**TASK SET**
(a) Please give the filtering planes text again from "# Selecting 'tailnum' from" to "(planes_df['year'] >= 2011)][['tailnum']].reset_index(drop=True)", changing "planes_df" to "aircraft_df".
(b) In the filtering planes text, which function compares the pandas results with the SQL query results?

**QUOTED TEXT**
Filtering Planes by Seat Capacity and Year

The code aims to retrieve the tail numbers (‘tailnum’) of planes from a dataset where the seat capacity (‘seats’) falls within the range of 150 to 210 and the manufacturing year (‘year’) is greater than or equal to 2011.

# Selecting 'tailnum' from planes_df where 'seats' are between 150 and 210 and 'year' is greater than or equal to 2011
task_sql_filtered_planes = pd.read_sql_query("""
    SELECT tailnum FROM planes
    WHERE seats BETWEEN 150 AND 210 AND year >= 2011;
""", conn)

# Pandas equivalent
task_my_filtered_planes = planes_df[(planes_df['seats'].between(150, 210)) & (planes_df['year'] >= 2011)][['tailnum']].reset_index(drop=True)

# Check if the results match with the SQL query
if pd.testing.assert_frame_equal(task_sql_filtered_planes, task_my_filtered_planes) is None:
    print("Results match with the SQL query!")
else:
    print("Results do not match with the SQL query.")
Results match with the SQL query!

Summary:

  • The SQL query selects the ‘tailnum’ column from the “planes” table where the ‘seats’ column falls within the range of 150 to 210 and the ‘year’ column is greater than or equal to 2011.
  • The pandas equivalent achieves the same result by applying boolean indexing to the planes_df DataFrame. It filters rows where the ‘seats’ column falls within the specified range and where the ‘year’ column is greater than or equal to 2011. Only the ‘tailnum’ column is selected in the resulting DataFrame, and the index is reset for consistency.
  • Finally, the code compares the results obtained from pandas with those from the SQL query using pd.testing.assert_frame_equal() to ensure their equivalence.

This code snippet demonstrates how to filter rows based on multiple conditions, both in SQL and pandas, and verifies that the results match.

Filtering Planes by Manufacturer and Seat Capacity

The code aims to retrieve specific information about planes from a dataset, including the tail number (‘tailnum’), manufacturer, and seat capacity (‘seats’). The filtering criteria include selecting planes manufactured by “BOEING”, “AIRBUS”, or “EMBRAER”, with a seat capacity greater than 390.

# Selecting 'tailnum', 'manufacturer', and 'seats' from planes_df where 'manufacturer' is in ("BOEING", "AIRBUS", "EMBRAER") and 'seats' is greater than 390
task_sql_filtered_planes = pd.read_sql_query("""
    SELECT tailnum, manufacturer, seats FROM planes
    WHERE manufacturer IN ("BOEING", "AIRBUS", "EMBRAER") AND seats > 390;
""", conn)

**PROVIDED MATERIAL**
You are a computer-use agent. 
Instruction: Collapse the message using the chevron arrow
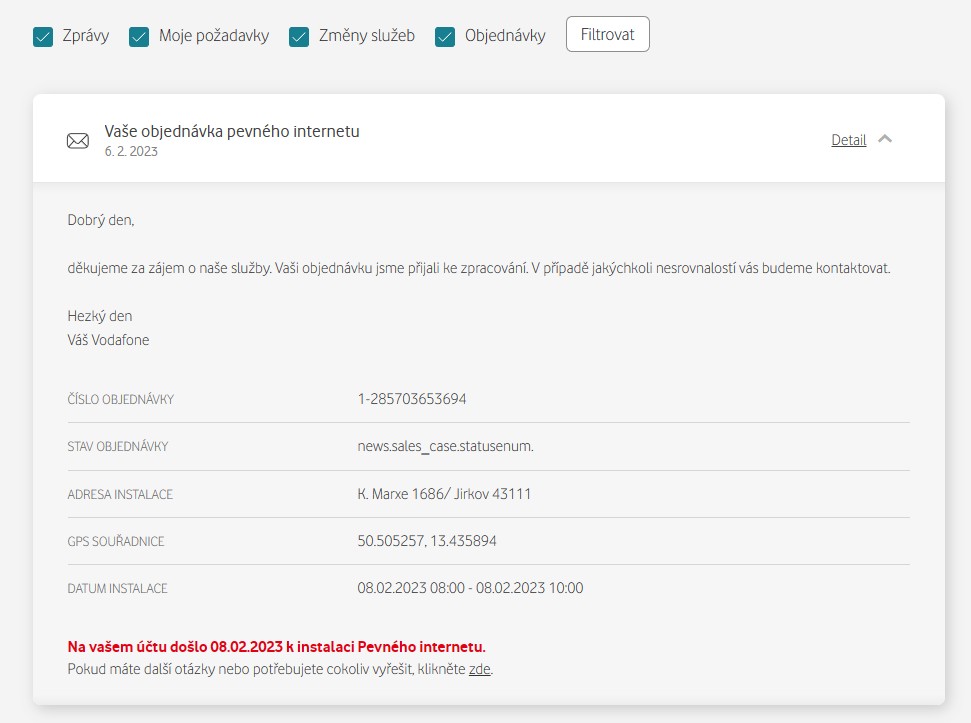tap(885, 139)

**TASK RESPONSES**
(a)
# Selecting 'tailnum' from aircraft_df where 'seats' are between 150 and 210 and 'year' is greater than or equal to 2011
task_sql_filtered_planes = pd.read_sql_query("""
    SELECT tailnum FROM planes
    WHERE seats BETWEEN 150 AND 210 AND year >= 2011;
""", conn)

# Pandas equivalent
task_my_filtered_planes = aircraft_df[(aircraft_df['seats'].between(150, 210)) & (aircraft_df['year'] >= 2011)][['tailnum']].reset_index(drop=True)

(b) pd.testing.assert_frame_equal()